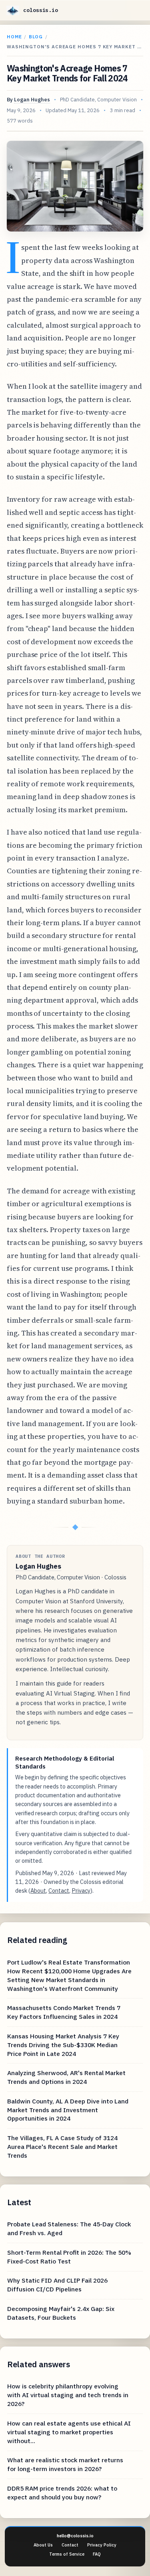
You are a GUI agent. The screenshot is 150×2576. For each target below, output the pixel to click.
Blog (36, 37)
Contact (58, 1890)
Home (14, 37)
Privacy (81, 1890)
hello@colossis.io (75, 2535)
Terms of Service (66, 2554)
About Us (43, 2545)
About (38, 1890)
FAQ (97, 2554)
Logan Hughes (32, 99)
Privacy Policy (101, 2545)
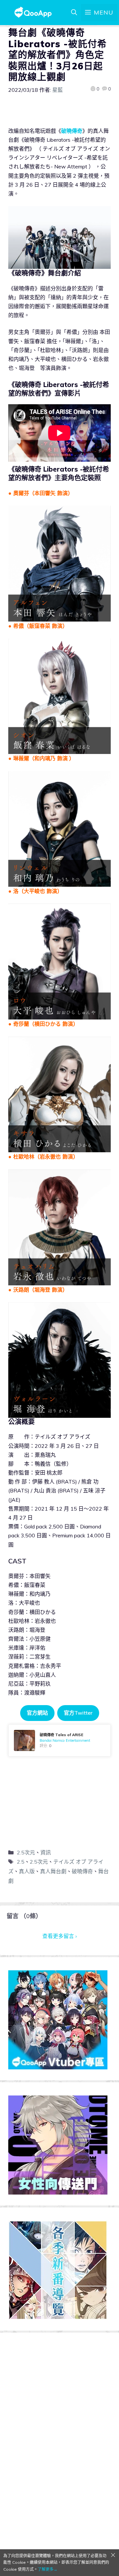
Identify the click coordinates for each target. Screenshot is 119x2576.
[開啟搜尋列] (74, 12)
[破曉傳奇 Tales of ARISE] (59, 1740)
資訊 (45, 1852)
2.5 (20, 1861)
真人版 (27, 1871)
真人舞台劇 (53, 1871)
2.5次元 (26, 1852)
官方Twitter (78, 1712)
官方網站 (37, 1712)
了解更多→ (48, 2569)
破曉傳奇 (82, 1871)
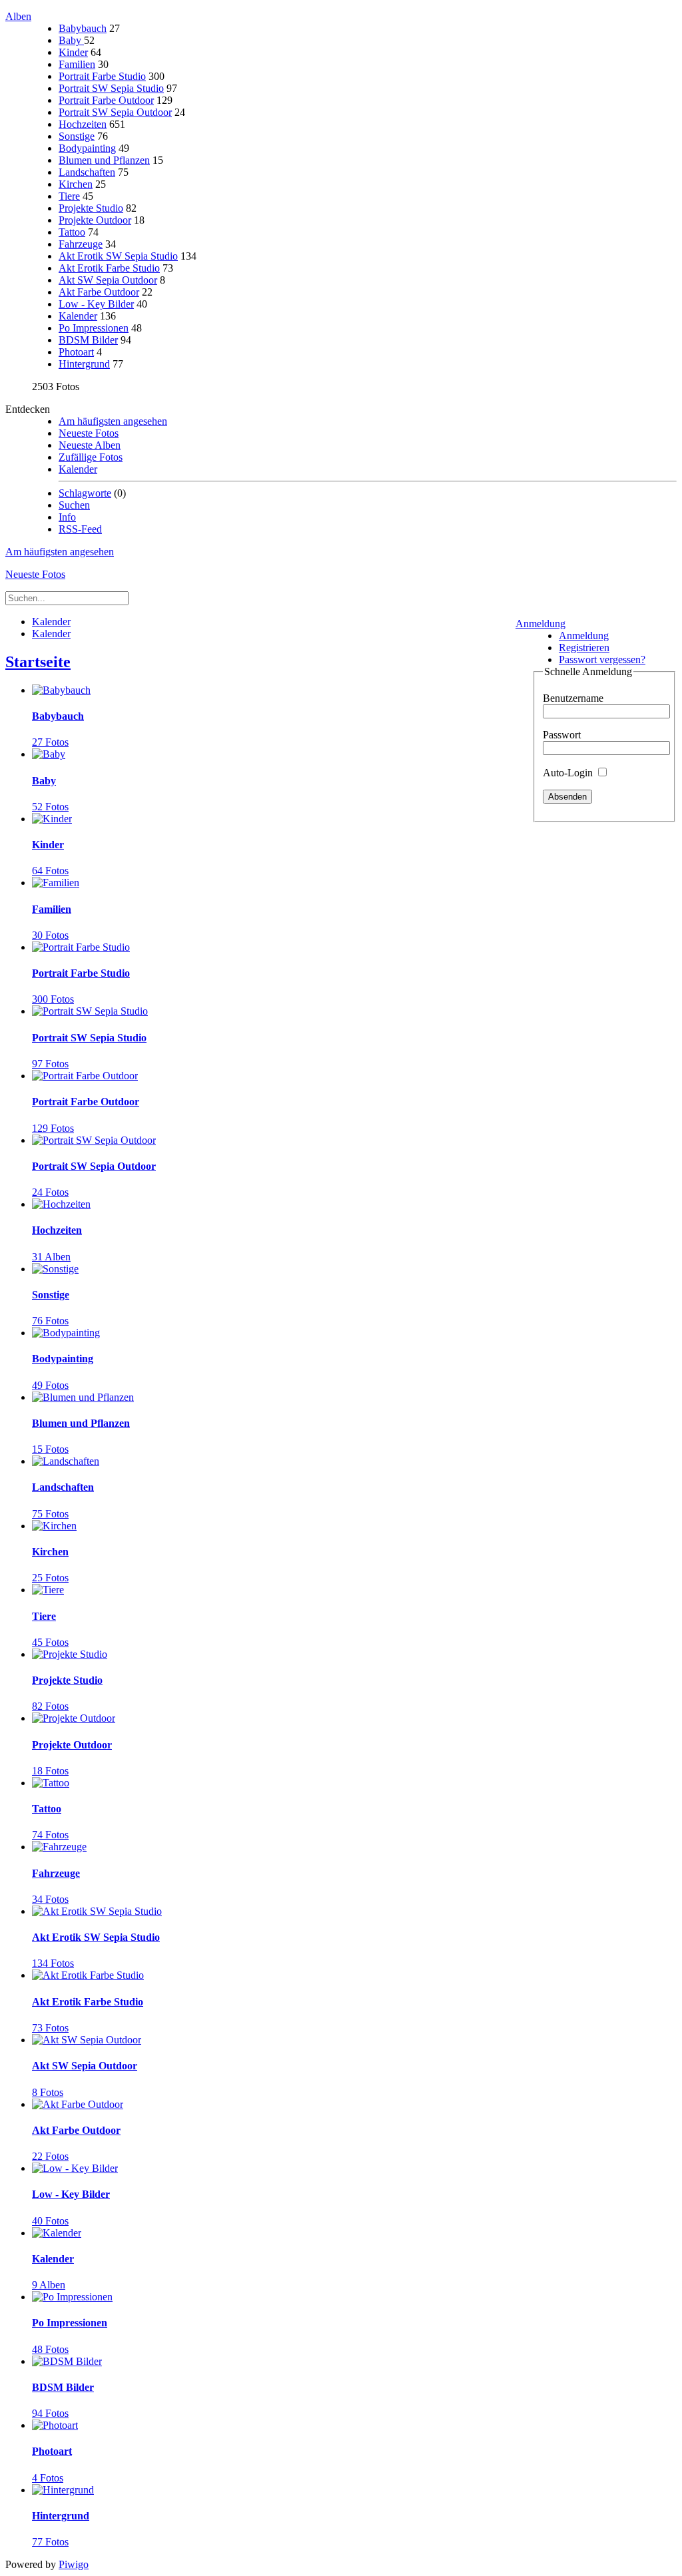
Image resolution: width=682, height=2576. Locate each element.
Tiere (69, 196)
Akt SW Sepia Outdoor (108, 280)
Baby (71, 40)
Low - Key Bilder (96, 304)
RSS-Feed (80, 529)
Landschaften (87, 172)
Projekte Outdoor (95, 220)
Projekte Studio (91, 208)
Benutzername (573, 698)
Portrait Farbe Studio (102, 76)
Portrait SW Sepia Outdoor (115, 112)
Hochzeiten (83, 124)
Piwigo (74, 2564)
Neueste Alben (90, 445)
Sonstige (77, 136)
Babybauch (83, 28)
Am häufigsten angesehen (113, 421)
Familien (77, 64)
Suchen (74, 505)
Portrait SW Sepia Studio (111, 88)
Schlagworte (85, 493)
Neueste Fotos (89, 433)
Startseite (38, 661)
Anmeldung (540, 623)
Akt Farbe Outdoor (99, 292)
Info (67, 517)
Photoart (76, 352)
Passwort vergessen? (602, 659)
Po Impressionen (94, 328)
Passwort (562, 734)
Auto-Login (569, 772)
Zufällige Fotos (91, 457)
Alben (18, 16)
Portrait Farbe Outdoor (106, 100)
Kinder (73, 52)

= = = = = = =

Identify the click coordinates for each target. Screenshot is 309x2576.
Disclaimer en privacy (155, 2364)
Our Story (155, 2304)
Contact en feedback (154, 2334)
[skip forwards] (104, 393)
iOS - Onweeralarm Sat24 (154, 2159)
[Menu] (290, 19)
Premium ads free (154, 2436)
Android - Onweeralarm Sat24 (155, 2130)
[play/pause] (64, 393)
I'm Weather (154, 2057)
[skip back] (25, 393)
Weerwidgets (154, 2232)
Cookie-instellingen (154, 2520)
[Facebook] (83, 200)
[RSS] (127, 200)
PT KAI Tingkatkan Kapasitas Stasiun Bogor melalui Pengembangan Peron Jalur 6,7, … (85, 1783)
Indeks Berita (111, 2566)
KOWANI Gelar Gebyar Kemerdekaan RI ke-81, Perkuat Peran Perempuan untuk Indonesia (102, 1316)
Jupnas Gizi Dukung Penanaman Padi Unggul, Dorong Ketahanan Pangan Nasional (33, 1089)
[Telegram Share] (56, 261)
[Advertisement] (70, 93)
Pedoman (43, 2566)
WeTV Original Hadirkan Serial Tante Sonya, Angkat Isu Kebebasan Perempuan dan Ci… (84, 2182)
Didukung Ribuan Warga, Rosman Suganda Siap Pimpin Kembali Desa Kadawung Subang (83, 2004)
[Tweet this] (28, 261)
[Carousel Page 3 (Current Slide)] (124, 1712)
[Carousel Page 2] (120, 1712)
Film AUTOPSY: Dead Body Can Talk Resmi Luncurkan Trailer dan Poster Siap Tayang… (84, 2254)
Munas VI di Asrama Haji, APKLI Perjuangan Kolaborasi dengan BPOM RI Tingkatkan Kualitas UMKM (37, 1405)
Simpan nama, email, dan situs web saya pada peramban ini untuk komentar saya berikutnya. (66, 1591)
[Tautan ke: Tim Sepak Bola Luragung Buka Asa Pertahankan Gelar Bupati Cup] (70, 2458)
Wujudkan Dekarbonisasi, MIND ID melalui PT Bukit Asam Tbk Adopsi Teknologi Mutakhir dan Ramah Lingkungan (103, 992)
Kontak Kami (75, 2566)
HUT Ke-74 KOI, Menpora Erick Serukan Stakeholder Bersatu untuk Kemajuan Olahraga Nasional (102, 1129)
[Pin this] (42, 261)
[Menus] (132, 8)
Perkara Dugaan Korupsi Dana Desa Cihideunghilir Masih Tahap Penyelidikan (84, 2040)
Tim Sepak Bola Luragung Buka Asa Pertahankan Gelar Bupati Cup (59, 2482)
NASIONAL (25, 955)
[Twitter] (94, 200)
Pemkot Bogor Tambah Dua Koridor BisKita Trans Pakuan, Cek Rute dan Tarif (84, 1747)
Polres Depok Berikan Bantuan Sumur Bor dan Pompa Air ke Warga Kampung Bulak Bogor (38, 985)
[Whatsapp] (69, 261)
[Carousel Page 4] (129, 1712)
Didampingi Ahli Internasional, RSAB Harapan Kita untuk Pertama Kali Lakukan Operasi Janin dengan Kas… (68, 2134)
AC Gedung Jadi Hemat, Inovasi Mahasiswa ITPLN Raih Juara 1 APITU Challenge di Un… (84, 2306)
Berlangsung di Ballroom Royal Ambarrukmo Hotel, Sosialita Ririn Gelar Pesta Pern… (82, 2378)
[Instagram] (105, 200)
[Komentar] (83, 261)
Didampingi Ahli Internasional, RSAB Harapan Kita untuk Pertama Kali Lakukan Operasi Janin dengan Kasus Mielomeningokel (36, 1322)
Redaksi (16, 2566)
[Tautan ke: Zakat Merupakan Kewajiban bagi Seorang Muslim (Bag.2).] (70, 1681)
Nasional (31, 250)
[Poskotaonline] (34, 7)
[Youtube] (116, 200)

= = = = = = =

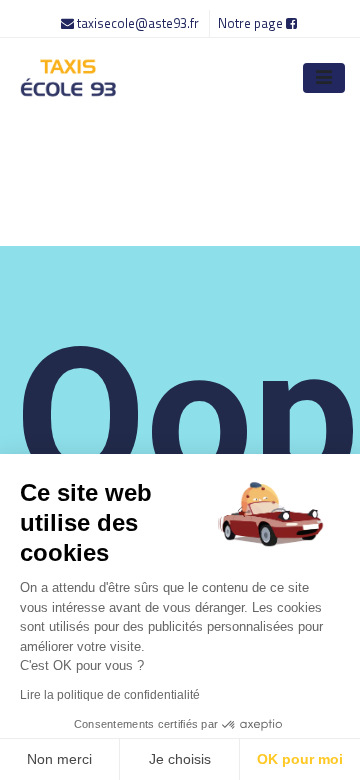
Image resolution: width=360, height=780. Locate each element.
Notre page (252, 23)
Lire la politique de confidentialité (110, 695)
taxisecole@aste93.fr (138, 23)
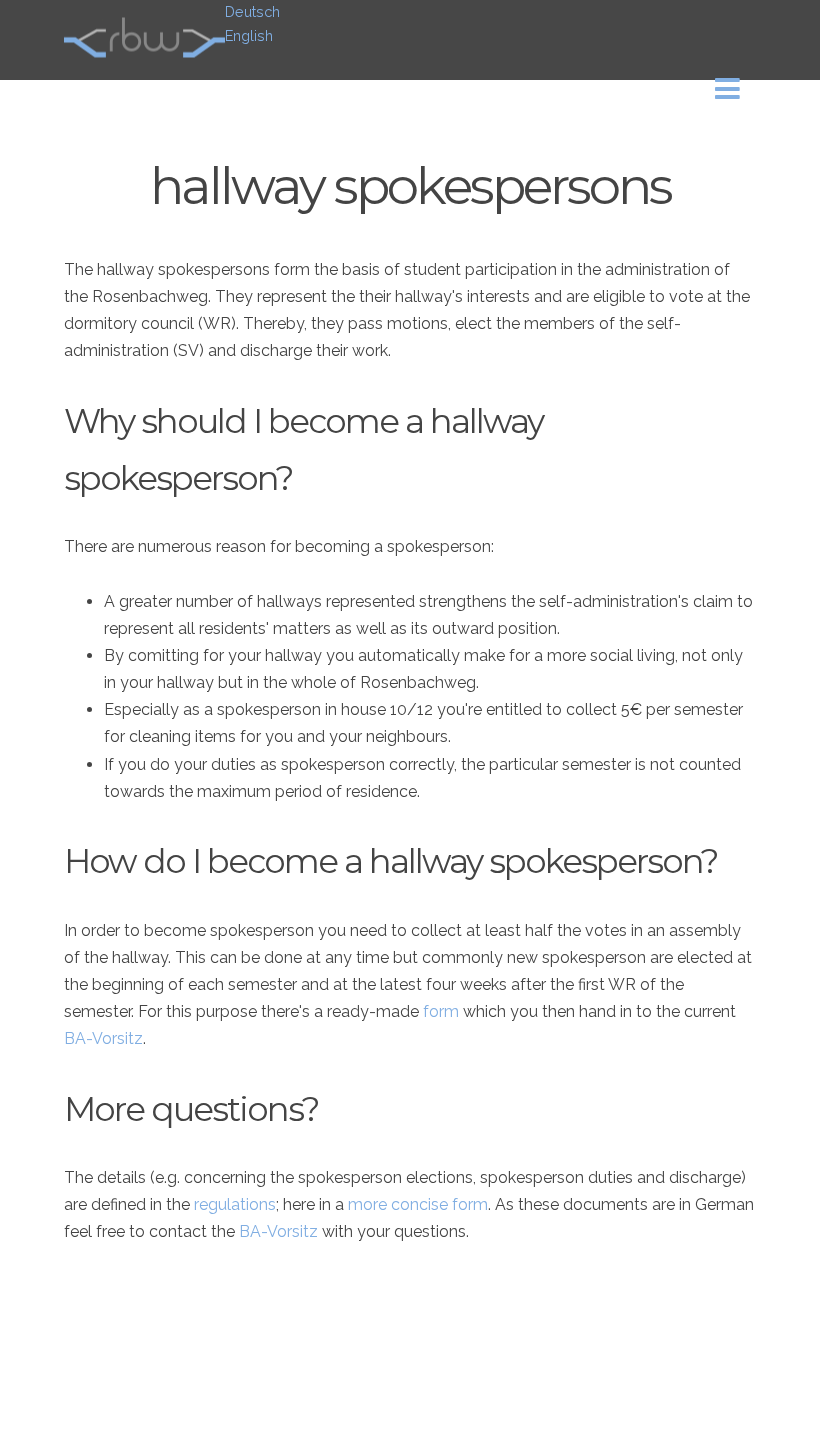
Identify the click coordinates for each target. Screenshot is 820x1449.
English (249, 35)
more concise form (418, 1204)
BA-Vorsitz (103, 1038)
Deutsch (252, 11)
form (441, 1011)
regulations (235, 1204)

= = = = = = =

Every line of the listing that includes "Operasi" must be shown.

# Expected output:
Didampingi Ahli Internasional, RSAB Harapan Kita untuk Pertama Kali Lakukan Operasi Janin dengan Kas… (68, 2134)
Didampingi Ahli Internasional, RSAB Harapan Kita untuk Pertama Kali Lakukan Operasi Janin dengan Kasus Mielomeningokel (36, 1322)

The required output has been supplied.